Pension funds across Europe and further afield plan to introduce more risk into their portfolios by increasing their allocations to alternatives, according to a recent survey conducted by specialist consulting firm, bfinance.
As many as 27% of respondents to the survey - carried among institutional investors across Europe and North America - plan to boost their allocation to property over the next six months, while commodities (16%) and private equity (16%) allocations are also set to increase. Hedge Funds and Fund of Hedge Funds, however, proved less popular with only 8% and 5% respectively planning to increase allocations.
Looking at the more traditional asset classes, equities also remain popular with 27% planning to increase their exposure over the next six months, while investors are continuing to shy away from fixed income.

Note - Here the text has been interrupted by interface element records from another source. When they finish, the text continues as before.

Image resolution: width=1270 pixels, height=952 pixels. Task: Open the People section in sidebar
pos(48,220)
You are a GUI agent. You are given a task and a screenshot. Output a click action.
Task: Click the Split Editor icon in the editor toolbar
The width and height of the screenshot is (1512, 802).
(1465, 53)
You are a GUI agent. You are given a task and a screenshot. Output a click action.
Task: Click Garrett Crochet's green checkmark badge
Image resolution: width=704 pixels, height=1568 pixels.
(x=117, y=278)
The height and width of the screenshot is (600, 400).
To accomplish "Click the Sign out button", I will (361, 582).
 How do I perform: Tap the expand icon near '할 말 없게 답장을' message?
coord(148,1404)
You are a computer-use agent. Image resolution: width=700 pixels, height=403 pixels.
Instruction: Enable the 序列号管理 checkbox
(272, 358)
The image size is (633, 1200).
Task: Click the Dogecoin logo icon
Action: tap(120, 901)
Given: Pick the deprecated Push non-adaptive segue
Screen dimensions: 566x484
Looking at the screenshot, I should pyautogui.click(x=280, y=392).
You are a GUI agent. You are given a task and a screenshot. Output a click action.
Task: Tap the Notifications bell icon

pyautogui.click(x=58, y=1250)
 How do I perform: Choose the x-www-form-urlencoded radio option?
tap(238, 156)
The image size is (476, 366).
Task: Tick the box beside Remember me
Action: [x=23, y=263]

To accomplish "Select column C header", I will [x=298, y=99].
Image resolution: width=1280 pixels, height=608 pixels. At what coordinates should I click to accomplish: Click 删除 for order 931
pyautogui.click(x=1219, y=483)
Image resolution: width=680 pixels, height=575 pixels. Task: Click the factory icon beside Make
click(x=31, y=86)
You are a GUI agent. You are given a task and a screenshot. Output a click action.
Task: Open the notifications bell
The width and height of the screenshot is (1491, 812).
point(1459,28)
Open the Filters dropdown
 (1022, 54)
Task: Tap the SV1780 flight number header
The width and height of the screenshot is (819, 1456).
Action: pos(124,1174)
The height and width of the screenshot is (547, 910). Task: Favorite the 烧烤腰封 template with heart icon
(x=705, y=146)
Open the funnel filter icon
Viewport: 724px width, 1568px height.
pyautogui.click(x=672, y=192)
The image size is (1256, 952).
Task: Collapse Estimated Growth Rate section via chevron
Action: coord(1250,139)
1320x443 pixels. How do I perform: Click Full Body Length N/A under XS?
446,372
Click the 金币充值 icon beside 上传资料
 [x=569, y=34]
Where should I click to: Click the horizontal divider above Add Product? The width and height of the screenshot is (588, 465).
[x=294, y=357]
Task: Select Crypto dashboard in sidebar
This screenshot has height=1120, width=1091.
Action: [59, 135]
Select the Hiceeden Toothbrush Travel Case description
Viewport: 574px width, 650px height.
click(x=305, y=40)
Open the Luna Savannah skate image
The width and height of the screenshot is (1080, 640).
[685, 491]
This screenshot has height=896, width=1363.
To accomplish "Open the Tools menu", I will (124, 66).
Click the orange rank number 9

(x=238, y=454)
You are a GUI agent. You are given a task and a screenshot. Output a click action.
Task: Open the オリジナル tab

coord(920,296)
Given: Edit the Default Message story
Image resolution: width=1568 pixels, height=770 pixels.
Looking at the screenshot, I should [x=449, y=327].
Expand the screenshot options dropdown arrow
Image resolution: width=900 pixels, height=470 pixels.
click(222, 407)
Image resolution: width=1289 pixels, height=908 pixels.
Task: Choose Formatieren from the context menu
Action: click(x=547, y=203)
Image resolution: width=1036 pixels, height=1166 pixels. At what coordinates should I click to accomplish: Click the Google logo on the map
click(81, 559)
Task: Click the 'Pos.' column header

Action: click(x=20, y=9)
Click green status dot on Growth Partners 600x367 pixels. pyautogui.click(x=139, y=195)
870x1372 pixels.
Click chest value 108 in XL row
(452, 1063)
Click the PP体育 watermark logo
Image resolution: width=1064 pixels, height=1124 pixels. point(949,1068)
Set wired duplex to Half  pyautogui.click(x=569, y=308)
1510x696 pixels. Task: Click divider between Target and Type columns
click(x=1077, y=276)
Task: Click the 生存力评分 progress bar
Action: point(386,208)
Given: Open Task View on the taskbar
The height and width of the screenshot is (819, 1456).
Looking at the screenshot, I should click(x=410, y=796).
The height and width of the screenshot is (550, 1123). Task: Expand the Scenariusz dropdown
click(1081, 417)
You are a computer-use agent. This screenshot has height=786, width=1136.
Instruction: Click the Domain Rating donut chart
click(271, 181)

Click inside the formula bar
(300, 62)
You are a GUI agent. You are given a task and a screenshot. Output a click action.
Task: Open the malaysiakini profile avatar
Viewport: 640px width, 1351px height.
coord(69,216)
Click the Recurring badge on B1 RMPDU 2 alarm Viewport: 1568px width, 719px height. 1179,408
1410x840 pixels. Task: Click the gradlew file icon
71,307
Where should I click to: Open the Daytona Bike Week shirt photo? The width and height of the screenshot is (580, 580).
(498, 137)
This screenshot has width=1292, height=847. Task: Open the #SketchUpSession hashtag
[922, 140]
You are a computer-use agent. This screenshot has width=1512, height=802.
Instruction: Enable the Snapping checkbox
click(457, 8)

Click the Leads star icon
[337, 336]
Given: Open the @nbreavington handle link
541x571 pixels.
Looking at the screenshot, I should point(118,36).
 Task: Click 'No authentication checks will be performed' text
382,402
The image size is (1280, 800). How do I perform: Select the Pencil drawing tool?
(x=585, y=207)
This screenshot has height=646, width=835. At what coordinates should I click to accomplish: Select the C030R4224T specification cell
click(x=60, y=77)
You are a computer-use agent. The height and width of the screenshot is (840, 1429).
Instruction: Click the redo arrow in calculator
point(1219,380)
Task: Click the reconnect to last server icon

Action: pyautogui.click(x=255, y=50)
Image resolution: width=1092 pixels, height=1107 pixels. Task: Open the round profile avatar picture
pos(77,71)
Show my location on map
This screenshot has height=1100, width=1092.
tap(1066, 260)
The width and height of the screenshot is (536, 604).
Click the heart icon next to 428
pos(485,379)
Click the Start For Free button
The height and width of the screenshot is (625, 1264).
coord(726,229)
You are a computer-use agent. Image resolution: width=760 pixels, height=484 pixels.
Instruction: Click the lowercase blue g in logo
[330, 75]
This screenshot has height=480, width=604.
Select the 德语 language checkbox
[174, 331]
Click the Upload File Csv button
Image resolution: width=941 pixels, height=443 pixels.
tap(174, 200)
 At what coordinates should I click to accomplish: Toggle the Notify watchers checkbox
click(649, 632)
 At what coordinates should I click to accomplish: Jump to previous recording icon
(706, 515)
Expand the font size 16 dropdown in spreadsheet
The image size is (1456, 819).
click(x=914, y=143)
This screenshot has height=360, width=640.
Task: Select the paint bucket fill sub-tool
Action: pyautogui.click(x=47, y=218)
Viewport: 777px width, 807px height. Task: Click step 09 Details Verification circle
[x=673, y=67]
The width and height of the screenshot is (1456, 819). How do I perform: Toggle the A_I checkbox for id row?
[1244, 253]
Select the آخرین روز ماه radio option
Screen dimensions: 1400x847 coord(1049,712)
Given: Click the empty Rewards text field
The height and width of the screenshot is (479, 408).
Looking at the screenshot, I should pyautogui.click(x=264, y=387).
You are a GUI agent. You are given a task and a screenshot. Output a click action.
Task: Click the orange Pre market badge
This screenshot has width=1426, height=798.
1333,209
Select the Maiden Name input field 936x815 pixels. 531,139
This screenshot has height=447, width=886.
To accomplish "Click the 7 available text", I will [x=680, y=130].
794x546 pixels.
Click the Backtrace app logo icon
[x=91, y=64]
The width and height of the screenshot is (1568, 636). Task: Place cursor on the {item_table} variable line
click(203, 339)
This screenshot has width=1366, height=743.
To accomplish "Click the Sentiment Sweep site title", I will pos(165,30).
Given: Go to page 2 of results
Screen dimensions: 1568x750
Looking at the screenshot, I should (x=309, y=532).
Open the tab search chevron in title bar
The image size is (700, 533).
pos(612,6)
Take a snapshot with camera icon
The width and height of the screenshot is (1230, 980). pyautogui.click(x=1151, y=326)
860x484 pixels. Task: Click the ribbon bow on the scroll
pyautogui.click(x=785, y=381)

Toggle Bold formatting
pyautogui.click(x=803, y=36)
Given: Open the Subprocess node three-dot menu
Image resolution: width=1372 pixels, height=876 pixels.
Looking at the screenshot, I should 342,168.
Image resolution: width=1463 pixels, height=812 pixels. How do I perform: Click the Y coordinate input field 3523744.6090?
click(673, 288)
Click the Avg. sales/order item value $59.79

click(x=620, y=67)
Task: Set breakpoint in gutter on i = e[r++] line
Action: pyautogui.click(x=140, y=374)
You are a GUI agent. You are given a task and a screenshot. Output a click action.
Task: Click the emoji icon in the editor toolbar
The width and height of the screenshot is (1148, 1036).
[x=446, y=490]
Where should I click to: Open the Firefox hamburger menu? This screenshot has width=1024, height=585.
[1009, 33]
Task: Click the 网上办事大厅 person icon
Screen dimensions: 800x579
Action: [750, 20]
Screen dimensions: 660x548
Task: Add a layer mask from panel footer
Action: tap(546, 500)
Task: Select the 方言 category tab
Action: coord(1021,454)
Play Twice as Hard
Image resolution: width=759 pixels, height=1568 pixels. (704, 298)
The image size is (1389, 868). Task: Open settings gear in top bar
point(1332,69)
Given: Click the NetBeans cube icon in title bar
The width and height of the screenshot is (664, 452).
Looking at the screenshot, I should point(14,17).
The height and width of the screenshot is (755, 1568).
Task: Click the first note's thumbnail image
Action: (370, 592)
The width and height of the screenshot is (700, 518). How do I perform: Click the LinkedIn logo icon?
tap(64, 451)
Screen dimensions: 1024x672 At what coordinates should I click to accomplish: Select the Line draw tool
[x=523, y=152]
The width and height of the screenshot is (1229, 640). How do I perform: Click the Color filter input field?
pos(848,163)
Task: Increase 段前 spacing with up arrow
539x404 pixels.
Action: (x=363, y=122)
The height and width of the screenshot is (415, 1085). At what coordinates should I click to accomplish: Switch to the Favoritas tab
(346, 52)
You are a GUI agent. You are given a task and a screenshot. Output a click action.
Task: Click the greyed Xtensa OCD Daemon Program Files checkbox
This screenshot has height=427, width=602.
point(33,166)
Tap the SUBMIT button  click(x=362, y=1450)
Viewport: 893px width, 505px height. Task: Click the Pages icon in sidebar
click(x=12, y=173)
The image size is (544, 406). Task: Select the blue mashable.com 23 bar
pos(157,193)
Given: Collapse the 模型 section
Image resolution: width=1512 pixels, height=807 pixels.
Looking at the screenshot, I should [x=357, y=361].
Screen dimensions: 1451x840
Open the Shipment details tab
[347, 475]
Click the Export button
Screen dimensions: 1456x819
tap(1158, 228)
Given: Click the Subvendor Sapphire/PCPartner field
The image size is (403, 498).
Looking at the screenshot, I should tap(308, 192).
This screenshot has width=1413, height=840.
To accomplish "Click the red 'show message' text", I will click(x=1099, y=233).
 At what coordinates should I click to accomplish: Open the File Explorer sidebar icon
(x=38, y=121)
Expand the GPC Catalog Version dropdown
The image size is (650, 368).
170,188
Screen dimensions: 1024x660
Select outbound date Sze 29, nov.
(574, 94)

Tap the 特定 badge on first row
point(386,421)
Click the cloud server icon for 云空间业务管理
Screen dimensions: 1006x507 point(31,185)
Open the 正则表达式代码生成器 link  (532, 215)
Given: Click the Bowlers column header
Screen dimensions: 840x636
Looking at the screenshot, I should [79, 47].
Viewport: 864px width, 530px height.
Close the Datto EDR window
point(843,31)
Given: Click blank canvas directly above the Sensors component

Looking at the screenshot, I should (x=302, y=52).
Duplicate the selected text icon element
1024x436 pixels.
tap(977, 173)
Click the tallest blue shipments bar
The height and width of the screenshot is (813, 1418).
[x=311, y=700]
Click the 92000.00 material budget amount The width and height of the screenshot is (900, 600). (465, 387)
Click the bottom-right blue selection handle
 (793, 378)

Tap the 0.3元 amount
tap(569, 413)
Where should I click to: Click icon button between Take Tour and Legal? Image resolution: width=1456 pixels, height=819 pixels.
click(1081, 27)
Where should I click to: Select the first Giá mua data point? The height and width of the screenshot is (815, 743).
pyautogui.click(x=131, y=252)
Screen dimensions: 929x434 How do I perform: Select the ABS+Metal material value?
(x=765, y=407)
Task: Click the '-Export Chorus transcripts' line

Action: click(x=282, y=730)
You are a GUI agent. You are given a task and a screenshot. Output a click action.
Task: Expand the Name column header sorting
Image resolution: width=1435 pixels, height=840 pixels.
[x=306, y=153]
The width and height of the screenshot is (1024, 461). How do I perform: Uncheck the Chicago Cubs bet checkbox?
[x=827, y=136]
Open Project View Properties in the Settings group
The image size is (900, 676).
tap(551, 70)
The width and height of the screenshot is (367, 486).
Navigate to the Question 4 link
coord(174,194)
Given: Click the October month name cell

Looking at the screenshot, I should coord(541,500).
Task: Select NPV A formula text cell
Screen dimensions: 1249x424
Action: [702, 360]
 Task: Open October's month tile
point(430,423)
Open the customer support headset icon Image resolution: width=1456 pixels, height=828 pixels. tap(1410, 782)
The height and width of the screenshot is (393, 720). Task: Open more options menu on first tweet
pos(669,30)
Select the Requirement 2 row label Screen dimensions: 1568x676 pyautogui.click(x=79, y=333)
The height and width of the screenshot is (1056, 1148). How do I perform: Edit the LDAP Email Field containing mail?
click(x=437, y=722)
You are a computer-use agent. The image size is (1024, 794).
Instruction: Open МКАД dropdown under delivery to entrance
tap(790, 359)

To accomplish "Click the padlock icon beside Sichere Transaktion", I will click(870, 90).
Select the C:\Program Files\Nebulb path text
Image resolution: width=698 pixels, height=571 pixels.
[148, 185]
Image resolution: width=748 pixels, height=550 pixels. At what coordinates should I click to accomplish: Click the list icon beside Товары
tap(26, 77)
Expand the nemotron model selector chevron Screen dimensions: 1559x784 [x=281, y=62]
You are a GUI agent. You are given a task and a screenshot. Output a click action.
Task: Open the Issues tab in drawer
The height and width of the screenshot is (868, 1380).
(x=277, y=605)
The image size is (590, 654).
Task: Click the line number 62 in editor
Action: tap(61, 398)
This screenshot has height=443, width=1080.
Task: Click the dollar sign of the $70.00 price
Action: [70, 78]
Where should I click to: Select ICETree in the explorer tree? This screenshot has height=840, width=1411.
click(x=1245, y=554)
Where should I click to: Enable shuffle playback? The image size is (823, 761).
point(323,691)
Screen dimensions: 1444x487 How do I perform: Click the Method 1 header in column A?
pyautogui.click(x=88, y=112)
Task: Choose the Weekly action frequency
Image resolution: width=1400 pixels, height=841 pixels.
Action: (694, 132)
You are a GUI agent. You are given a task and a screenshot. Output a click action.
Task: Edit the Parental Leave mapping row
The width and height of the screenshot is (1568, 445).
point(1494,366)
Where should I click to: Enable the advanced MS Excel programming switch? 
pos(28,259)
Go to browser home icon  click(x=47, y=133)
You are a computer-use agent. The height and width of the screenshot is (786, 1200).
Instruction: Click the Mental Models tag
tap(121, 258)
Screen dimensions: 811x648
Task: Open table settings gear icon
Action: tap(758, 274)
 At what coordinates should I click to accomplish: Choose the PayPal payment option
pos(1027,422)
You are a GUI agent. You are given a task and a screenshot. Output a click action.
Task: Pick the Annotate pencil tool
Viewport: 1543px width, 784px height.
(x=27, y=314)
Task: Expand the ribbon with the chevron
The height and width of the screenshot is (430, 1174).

David Vafai, CEO of bfinance, commenting on the findings, said: "Back in October 2008 when we conducted the first survey, we saw that there appeared to be disenchantment with diversification and active management. We saw the pendulum start to swing back last spring with investors planning to increase their equity allocation and now we can see the momentum continue with investors actively seeking diversification in alternative asset classes."
Other findings from the report were that investors were planning to continue to reduce their domestic equity holdings in favour of going more further afield, while in recent months, a significant proportion of investors (62%) have either reviewed their managers or put them on a watchlist for 21% of their AUM on average. Of those who have reviewed, an average of 7% of AUM has seen a switch in managers.